Pattern: | Science & Theology | Nature & Scripture | Sources | Assumptions | Critiques |
---|---|---|---|---|---|
1. Natural Theology |
Evidentialism: Science provides evidence for an intelligent Creator/Designer. | Concordism: The Bible contains hidden science that verifies it. | Hugh Ross, Moreland, Montgomery, McDowell, Thaxton, Morris (ICR) | Science & Genesis are both mainly historical narratives. God of the gaps. | Evidence yields a limited view of God; science becomes the basis for faith; rationalistic. |
2. Compartmentalism |
There is no common ground between them, so no conflict is possible. | Bible not literal or historical, but contains spiritual truths, esp. about Christ. | Karl Barth, Neo-orthodoxy | All natural theology is humanistic; God is found only in the Biblical revelation. | Total dualism; loss of unity of truth may lead to indifference. Neglects possible overlaps between Scripture and natural history. |
3. Bible-only |
Theology based on the Bible rejects much of modern science. | The Bible is inerrant and is the basis for all truth. | Morris (ICR), Bahnsen, Presuppositionalists, Theonomists, Reconstructionists. | We presuppose that the Bible is literally true. All knowledge follows from that, in a pure and simple system. | But God wrote two books, not one.

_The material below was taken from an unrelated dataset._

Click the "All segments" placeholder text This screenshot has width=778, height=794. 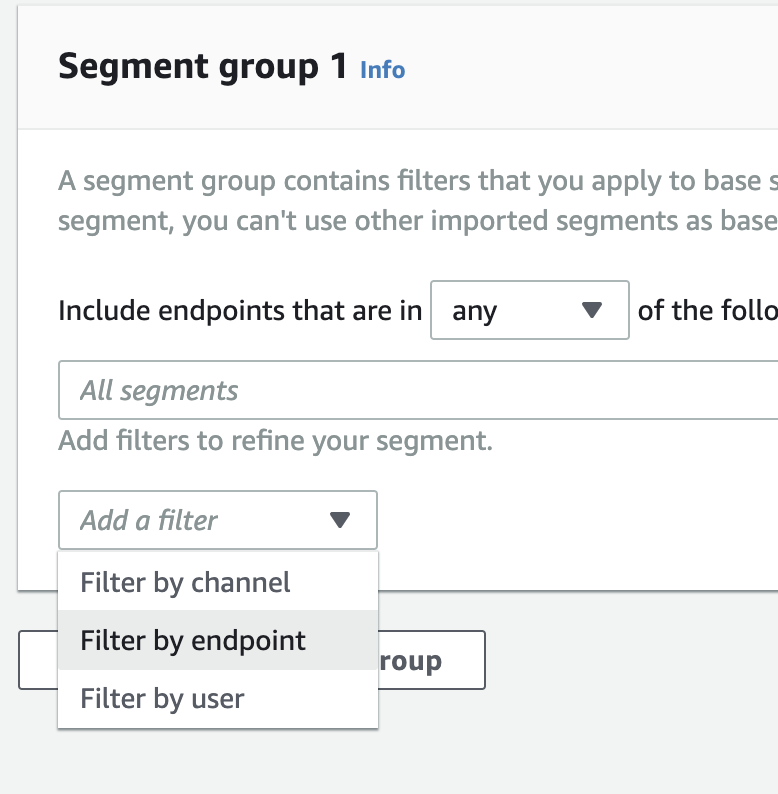coord(159,390)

Presuppositionalism becomes another name for blind dogmatism. |
4. Science-only |
Scientism: Science has destroyed traditional theology. | Science has refuted much of Bible history. | Provine, Dawkins, E.O. Wilson, Weinberg, atheists, secular humanists. | Science & Genesis are both mainly historical narratives. God of the gaps. | Scientism is a belief not demanded by science itself. Its reductionism rejects personal meaning in human experience. |
5. Scientific Theology |
Traditional theology must be redefined to be consistent with modern science. | The Bible is an ancient book of myths, perhaps with hidden psychological insights. | R. W. Burhoe, Teilhard de Chardin, Capra | Scientific mind rejects Biblical concepts; religion is wholly human; optimism rests on our growth in knowledge to save ourselves. | Highly intellectual but results in equating creation and redemption, and crude mixing of theology and science, with loss of integrity of both. |
6. Complementarity |
Two different perspectives on one reality; both are authentic sources of knowledge. | Nature is God's general revelation; the Bible is God's special revelation. | Augustine, Francis Bacon, R. Bube, H. Van Till, C. Hummel | God is the one Creator of all reality; reality is composed of levels; different levels require different kinds of descriptions; all complement one another. | Maximizes the demand for integration; comprehensive but most complex logical structure. Supports both authentic science & authentic Christian faith without dualism. |
7.
New Synthesis |
Monism: Radical transformation of both science and theology into one reality. | What's the Bible? | McLaine, Pagels, New Age, Eastern religions, paganism, gnosticism, Christian science, Scientology | No creation. Monism: all is one. Rejection of reason. Secret knowledge. | Fatalistic; no solution to evil, nonrational; full of pseudo-science and pseudo-theology. |
This table is based on the analysis given in Putting it All Together, by Dr. Richard H. Bube, Univ. Press of America (1995).